So, maybe im understanding this wrong, please feel free to share your thoughts as well.

Covid depletes phosphorous, so if your already low, you might die. People, like alcoholics, or people with something like crohn's, these people are walking around with not much phosphorous in them. For me i believe its the aki, the acute kidney injury I received during my lovely time at arca being poisoned with refrigerant. It seems this one specific part of my kidneys are busted, all other function is perfectly normal. If it was long covid, my calcium and magnesium should be out of whack, its perfectly normal. The only thing that is off for me is the phosphorous and the uric acid, which is handled by the same region in the kidney.

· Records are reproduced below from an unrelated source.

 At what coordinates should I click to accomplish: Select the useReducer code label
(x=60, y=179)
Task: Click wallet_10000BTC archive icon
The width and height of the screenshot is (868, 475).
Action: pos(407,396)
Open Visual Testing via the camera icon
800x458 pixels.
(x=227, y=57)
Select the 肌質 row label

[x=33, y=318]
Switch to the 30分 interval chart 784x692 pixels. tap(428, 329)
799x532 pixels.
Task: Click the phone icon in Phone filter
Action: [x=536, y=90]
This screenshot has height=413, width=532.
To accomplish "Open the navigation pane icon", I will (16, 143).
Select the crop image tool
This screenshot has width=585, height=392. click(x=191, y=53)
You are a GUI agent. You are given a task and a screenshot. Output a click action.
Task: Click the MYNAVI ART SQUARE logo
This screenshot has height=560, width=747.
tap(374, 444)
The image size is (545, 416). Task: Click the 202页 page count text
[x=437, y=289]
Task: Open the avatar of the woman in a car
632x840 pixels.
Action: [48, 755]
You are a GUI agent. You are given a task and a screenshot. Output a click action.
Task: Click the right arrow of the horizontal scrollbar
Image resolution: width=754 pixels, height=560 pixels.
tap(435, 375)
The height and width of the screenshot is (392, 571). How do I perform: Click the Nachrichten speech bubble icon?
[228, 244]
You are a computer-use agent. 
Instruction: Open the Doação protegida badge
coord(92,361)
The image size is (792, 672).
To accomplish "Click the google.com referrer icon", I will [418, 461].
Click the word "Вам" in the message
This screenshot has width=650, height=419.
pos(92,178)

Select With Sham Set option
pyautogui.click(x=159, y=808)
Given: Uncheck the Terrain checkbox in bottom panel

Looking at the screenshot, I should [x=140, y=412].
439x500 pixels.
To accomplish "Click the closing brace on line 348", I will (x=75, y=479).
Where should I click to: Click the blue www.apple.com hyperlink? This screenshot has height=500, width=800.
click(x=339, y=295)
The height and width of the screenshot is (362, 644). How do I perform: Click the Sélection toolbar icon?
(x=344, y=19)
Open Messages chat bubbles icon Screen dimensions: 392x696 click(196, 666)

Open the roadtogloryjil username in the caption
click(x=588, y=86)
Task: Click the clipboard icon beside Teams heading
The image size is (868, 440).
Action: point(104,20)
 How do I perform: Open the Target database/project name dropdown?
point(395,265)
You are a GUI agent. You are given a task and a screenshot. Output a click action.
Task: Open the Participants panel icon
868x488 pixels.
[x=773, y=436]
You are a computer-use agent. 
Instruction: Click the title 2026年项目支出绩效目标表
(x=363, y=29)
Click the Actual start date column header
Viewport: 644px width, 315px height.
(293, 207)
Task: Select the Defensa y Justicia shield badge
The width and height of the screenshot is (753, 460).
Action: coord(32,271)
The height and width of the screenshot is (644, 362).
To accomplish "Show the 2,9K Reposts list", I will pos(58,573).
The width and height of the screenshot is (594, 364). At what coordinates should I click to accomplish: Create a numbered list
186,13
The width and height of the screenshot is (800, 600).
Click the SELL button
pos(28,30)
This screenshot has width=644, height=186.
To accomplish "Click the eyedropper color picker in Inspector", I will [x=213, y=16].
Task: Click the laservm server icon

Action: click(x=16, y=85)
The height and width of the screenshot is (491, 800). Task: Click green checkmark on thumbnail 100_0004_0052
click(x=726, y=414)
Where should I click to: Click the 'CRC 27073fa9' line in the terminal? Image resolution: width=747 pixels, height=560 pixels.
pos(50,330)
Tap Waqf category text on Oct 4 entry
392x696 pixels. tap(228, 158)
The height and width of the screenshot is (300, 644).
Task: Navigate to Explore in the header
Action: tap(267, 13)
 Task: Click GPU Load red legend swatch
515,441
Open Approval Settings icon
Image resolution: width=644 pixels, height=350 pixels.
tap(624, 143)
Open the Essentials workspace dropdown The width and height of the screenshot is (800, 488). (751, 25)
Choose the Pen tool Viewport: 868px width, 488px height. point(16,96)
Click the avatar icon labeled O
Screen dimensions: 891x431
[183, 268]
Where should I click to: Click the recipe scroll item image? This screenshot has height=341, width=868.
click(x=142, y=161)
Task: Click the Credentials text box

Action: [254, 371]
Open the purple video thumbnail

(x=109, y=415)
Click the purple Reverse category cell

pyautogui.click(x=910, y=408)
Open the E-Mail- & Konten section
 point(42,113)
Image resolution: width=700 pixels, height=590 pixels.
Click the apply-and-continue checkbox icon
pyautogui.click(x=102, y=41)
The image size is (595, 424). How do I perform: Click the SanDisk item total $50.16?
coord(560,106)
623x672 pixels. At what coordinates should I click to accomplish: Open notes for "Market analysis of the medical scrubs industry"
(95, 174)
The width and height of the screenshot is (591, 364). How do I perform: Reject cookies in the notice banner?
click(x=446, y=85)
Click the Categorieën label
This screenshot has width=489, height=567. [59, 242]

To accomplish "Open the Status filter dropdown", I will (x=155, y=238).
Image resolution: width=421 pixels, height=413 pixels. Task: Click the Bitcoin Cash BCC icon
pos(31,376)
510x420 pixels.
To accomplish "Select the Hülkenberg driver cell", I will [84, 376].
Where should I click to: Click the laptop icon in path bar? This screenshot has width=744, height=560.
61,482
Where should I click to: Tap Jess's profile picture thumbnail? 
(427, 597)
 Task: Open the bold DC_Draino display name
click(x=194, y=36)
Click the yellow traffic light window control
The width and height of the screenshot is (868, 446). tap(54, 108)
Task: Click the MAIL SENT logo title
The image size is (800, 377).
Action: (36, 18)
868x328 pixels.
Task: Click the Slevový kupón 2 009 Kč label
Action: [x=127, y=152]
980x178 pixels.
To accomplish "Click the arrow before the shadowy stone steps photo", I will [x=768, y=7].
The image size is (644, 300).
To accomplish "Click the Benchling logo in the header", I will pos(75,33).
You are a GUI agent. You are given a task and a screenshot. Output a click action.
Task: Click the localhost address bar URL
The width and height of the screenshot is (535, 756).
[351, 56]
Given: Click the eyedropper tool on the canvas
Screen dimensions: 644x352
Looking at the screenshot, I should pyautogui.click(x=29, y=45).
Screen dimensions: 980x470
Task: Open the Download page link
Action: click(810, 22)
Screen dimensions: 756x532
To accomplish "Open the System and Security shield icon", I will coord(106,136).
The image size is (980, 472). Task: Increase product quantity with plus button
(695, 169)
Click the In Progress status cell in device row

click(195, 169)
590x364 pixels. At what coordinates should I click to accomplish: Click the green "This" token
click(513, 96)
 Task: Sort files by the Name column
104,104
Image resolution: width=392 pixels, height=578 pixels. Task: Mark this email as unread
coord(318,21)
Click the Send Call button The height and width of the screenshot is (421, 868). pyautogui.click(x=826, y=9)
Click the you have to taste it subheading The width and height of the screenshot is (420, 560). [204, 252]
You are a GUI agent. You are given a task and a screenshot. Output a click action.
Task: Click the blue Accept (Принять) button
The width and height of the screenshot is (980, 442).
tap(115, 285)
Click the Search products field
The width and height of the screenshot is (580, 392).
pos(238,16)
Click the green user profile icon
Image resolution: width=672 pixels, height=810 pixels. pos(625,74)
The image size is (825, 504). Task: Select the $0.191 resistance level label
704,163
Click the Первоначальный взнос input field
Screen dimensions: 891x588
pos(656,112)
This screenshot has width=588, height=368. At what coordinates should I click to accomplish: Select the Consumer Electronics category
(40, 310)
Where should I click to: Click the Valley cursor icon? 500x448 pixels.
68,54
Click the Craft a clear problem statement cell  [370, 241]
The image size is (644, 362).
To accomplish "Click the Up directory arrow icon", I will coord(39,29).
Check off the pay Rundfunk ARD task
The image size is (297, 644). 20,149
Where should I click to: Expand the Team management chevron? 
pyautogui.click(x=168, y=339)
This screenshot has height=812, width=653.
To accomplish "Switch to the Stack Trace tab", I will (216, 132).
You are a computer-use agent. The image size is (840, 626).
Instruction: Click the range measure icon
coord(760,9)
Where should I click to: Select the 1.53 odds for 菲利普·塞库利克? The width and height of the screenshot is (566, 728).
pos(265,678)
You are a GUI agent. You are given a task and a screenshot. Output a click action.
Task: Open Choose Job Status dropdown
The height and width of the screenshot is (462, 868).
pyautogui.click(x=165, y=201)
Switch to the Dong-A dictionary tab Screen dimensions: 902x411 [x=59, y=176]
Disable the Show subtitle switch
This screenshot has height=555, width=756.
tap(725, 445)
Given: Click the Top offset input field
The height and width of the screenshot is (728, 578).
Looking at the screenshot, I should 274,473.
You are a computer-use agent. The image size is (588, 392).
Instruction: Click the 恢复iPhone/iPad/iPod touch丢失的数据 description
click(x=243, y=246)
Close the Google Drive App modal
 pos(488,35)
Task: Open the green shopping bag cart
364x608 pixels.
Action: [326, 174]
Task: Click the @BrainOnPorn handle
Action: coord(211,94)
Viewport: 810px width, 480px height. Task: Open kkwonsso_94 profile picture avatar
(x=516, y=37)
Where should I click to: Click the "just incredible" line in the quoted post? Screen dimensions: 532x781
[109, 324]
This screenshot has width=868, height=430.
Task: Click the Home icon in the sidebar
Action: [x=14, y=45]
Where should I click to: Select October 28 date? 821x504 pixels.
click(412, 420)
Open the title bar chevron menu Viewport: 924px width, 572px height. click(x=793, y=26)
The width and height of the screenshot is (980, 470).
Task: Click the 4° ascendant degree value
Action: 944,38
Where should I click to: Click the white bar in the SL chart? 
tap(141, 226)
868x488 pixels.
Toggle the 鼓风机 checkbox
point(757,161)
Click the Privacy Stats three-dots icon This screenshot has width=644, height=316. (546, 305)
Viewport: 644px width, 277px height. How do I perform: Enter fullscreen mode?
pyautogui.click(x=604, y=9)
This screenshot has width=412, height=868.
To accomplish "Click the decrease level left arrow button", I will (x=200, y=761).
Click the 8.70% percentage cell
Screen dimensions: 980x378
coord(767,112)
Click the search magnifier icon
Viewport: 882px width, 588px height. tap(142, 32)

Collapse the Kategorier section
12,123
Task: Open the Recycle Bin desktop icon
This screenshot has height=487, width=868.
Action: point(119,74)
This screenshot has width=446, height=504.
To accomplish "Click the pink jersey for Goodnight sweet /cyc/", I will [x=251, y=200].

And once that happens, the phosphorous, the calcium, and the manganese dropping, this is what causes the organ damage is my best guess. Im no doctor.

But here is what gets me. They have known this since at least 2021, if not 2020. But whats the standard protocol?

Stick them on a ventilator, and give them something like Remdesivir, which will destroy your kidneys if you have any kind of kidney impairment because it cant metabolize it properly.

Remdesivir is not recommended for use in patients with an estimated glomerular filtration rate (eGFR) less than 30 mL/min1. 73 m2 owing to the presence of excipients3 that may accumulate in kidney dysfunction and worsen kidney or hepatic outcomes.

How many people were just straight up murdered by dr. fauci? Wasnt he the one who recommended this procedure?

I feel like some of this information, like this part.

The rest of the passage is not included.